"Nilainya segini, Bu," kata petugas sambil menunjukkan angka di selembar kertas. Ibu mengangguk pelan. Tak lama kemudian, uang tunai berpindah tangan. Ibu menyimpannya ke dalam tas, ia menarik nafas, lalu kami pulang.
Sepanjang perjalanan di angkot D-01, pandanganya menerawang, sesekali menoleh padaku, sambil tersenyum menutupi keresahannya, dan berkata,"Lanjut sekolah ya, yang rajin  ya Nak."
Waktu berlalu. Aku masuk kuliah, sementara kakakku yang kini telah tiada juga sedang menempuh pendidikan tinggi. Dua anak menempuh perguruan tinggi sekaligus menjadi tantangan besar bagi keluarga kami.
Biaya kuliah tidak murah. Ada biaya semesteran, uang praktikum, buku yang harganya bila di total kami berdua bisa setara sebulan belanja.Â
Almarhum Bapak berpindah bekerja dari Bandung ke Karawang untuk mendapatkan pendapatan yang lebih baik, tapi tetap saja tidak cukup. Dan Ibu berkerja siang-malam hingga subuh menjahit, seperti biasa Ibu punya "tabungan darurat" yang selalu siap: emasnya.
Suatu sore, Aku ingat ketika uang semester akhir ku belum lunas dan menuju tenggat waktu pembayaran, aku pulang kuliah dengan wajah muram.Â
Ibu langsung bertanya, "Kenapa, Nak?" Aku mencoba menjawab santai, "Uang semester bagaimana, Bu...?"
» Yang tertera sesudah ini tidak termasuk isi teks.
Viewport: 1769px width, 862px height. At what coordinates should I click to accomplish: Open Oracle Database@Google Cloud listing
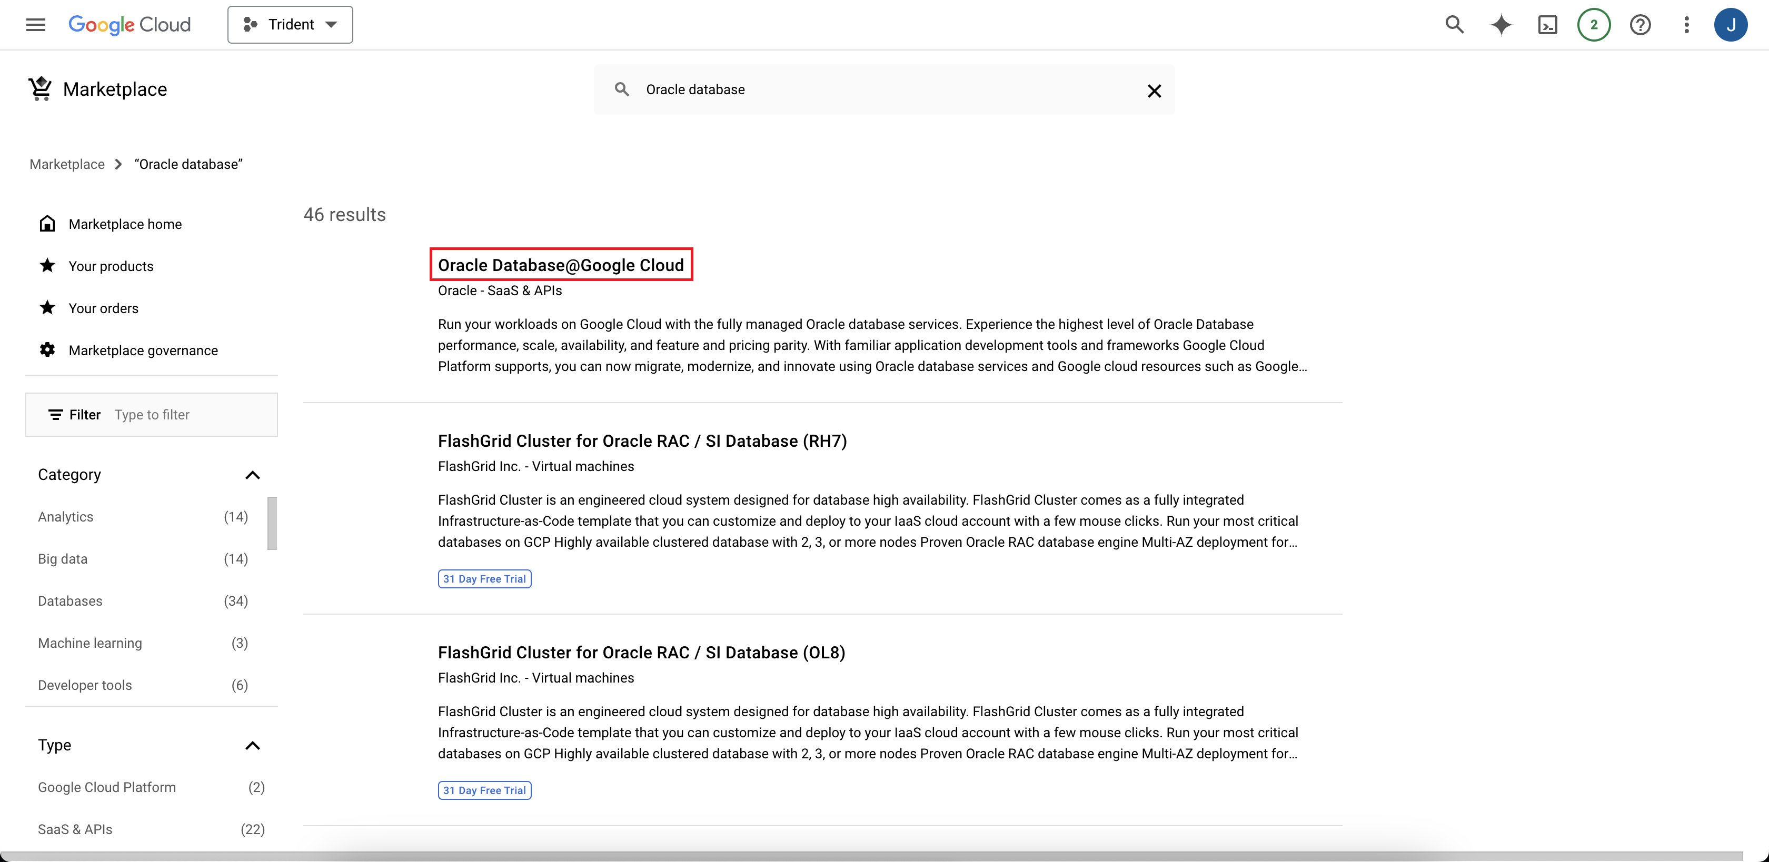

Menghela nafas, tanpa banyak kata, Ibu masuk ke kamar, mengambil kotak logam lusuh itu. Aku hanya bisa menatapnya ketika ia mengambil cincin kecil dari kotak itu, cincin yang sepertinya penuh kenangan.
"Ini cincin pertama yang Bapak belikan saat akan menikah. Tapi sekarang yang lebih penting kamu bayar kuliah. Nanti kalau Kamu sudah kerja, kamu bisa tebus," katanya sambil tersenyum.
Aku hanya terdiam. Tapi sebelum sempat menahan meneteskan air mata, beliau sudah melangkah lagi ke Pegadaian, melewati jalan, pintu kaca, bunyi timbangan digital yang sama, dan pulang dengan uang untuk membayar kuliahku.
Cincin itu tak pernah Kami tebus kembali.....Ibu hanya menyimpan cincin Bapak, tak berpasangan.